## Required work
Where a line of the data holds the word "checkbox", copy that line.

::: Exercise inputs

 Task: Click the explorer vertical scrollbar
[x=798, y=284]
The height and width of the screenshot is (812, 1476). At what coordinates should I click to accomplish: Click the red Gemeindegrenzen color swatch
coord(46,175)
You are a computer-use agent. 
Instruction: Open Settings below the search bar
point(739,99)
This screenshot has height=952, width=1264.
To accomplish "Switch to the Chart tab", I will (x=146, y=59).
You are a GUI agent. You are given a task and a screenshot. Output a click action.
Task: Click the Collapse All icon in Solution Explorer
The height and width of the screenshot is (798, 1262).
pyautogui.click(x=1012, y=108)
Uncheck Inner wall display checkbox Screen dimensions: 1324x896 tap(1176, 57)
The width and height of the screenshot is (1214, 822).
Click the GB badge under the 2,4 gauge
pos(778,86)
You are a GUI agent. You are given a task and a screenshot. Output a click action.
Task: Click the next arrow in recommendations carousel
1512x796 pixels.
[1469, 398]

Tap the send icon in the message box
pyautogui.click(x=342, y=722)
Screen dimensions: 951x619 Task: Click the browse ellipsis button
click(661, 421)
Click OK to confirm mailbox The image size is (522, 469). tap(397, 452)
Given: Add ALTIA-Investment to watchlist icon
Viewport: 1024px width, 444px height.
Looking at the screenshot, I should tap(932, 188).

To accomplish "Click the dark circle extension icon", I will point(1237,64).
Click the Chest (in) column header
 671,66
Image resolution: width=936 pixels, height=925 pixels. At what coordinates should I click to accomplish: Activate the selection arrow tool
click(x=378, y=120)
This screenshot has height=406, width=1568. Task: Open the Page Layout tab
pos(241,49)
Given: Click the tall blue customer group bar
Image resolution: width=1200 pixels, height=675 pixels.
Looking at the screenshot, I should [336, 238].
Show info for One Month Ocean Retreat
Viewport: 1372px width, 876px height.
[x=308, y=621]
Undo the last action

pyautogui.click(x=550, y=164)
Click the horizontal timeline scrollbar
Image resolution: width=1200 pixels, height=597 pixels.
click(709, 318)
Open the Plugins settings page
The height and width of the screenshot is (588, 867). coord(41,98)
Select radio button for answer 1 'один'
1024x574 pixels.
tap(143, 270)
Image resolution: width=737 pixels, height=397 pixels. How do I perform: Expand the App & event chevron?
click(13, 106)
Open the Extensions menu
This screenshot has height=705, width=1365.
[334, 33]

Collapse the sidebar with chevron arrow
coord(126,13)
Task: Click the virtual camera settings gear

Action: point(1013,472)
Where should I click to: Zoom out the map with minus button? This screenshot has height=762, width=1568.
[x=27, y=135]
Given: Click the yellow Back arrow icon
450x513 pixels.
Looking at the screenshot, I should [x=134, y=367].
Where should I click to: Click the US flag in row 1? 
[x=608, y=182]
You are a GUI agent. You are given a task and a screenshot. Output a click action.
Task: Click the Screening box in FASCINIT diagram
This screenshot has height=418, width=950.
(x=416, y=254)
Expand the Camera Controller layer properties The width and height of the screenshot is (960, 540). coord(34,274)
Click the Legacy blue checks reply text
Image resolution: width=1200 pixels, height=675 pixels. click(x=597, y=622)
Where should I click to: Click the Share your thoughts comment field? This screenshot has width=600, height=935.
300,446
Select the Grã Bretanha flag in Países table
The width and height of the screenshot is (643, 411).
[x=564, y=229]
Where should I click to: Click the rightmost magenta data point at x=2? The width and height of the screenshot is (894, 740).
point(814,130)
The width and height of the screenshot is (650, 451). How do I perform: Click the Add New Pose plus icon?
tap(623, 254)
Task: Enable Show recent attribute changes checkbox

::::::

## Response for this exercise
Uncheck Inner wall display checkbox Screen dimensions: 1324x896 tap(1176, 57)
Task: Enable Show recent attribute changes checkbox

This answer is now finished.